We jerkily jerk around until it is time to settle over the plains of Botswana (the desert, the flatlands...I'm not National Geographic over here, y'all) and then we observe a large knot of elephants who undoubtedly were not asked to sign releases, and thus are trying to keep their faces away from the cameras in favor of their enormous rear ends. Phil explains that we are here in the Kalahari desert, and the assortment of wildlife is really rather stunning. Ostriches! Lions! Zebras! And then there is the salt pan where we find our pit stop, which Phil believes to be "reminiscent of the surface of the moon." Note the absence of gravity, and the golf ball that Phil just shot into the stratosphere using only the power of one foot. Not really. At least he's dressed nicely.
We watch yesterday's footage of the teams arriving as Phil explains in the Patter of Little Feats how they'll have to find their way to the next route marker and so forth.

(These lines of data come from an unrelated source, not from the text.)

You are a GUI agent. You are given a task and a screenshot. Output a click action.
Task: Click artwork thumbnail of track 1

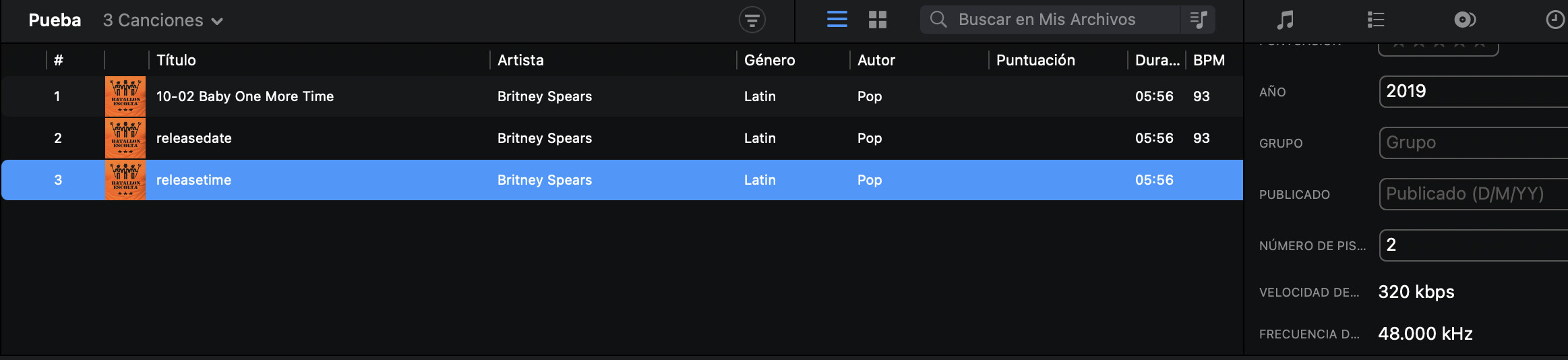click(125, 96)
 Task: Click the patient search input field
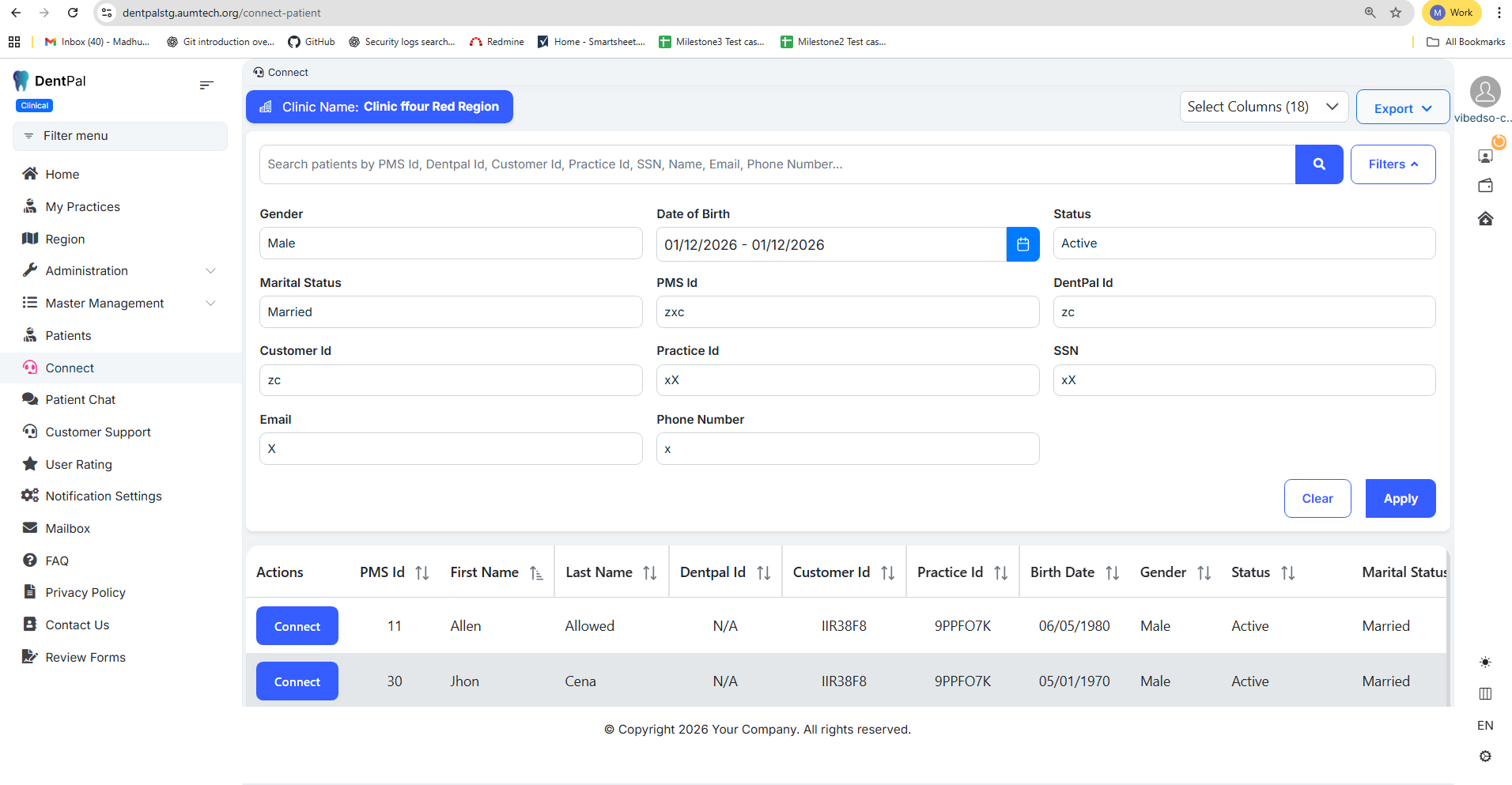777,164
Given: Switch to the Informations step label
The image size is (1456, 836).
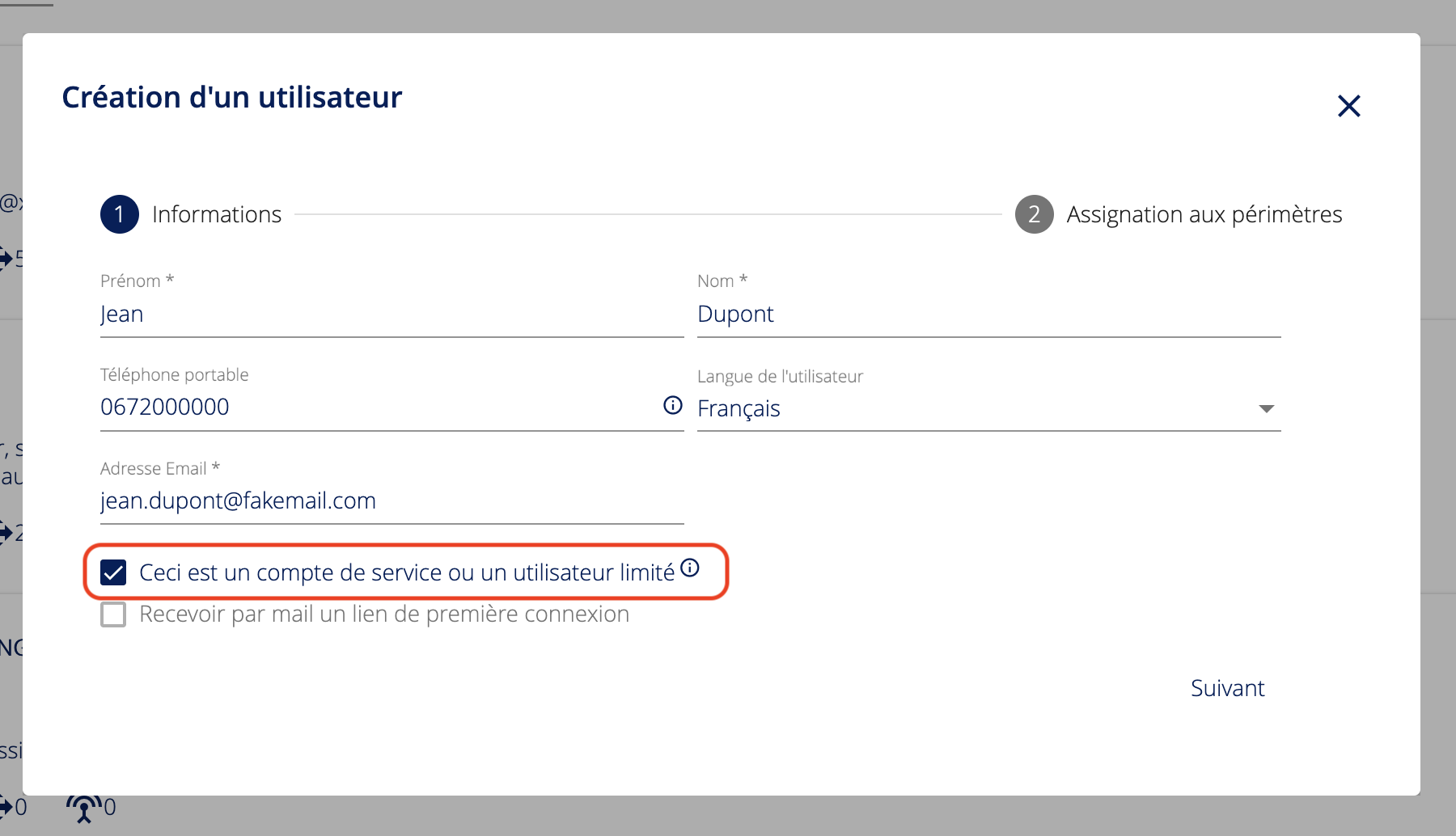Looking at the screenshot, I should click(217, 214).
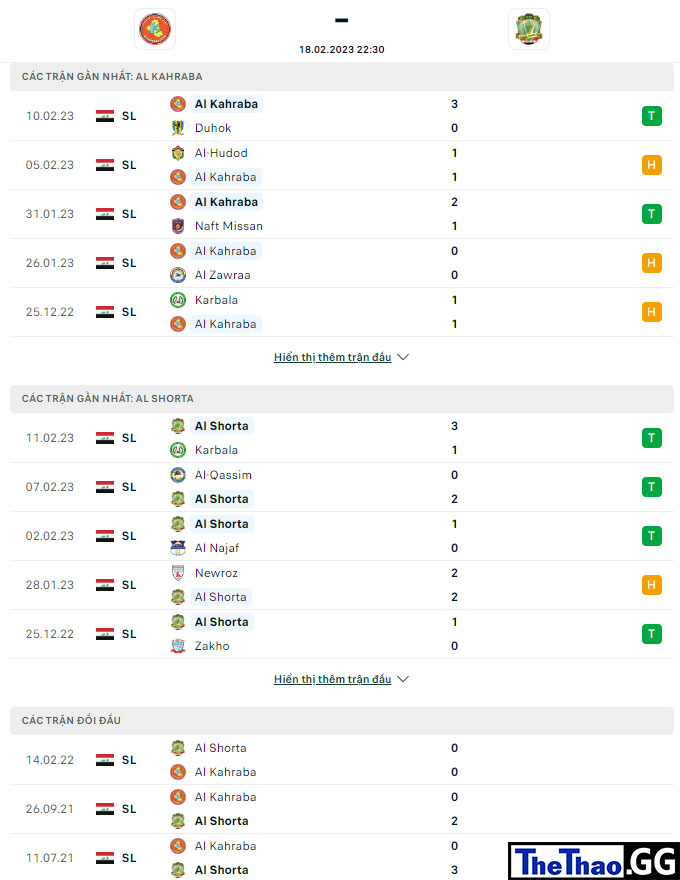Expand more matches under Al Shorta section

332,680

And they'll use "clues." Like "Drive from Point A to Point B." I'd have a better joke here if it were a surer bet that everyone would decipher such a "clue."

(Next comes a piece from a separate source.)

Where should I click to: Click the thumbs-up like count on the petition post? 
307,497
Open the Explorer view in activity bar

Phil wonders whether Ron and Kelly's All-American relationship will traverse the heartlands of their empty souls and arrive, breathless and swollen with jingoistic passion, at the Lincoln Memorial of love. I swear, this is the only couple I've ever seen where I can totally imagine the first dance at their wedding being "God Bless The U.S.A." And she would wear this dress -- which I first found here, incidentally, and could not imagine who might wear it. You know who would wear it? Kelly. Anyway, Phil also ponders whether Brian and Greg can dig their asses out of last place.

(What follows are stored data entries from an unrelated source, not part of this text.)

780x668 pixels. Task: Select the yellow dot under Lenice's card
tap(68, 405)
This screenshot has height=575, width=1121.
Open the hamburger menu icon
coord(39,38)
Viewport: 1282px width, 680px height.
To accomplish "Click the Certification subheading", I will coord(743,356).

5:29 AM. Just as things are all twilighty, it's time for Ron and Kelly to rip their clue and go. It tells them to drive 141 miles, as Phil explains, past the city of Maun and to Sankuyo Village. There, they'll find a water tower where the next clue is located. Rather revoltingly, Kelly explains in a voice-over that she was reading "the love chapter in the Bible" and substituting her name for the word "love." No, really. NO, REALLY. She was changing the Bible so it was about herself, and if I could wrap up the irony and stupidity of that sentiment and make it into a button, I would wear it on my lapel every day until I'm dead, because are you kidding me? Nevertheless, we'll give Kelly the benefit of the New American Standard version so that it actually says "love" and not "charity," which is what the King James says. The Bible really isn't a Celine Dion ballad, after all, not that I expect Kelly to get that, particularly. Anyway, if you want to see what she's talking about, you can do so here. So, she claims that she was trying to take this new Kelly-centric Bible and make it instructive regarding the way she's going to treat Ron today. Let's follow along and see how she does! Ron, meanwhile, says he hasn't been thinking about their relationship. Snerk. They are totally that couple where she would turn around in the middle of a fight and snap, "This would never happen if you really loved Jesus!", and somehow I sense that he'd be chewing, probably, and he'd be all, "What?" They follow markers away from the pit stop toward, presumably, Maun. And, one hopes, redemption.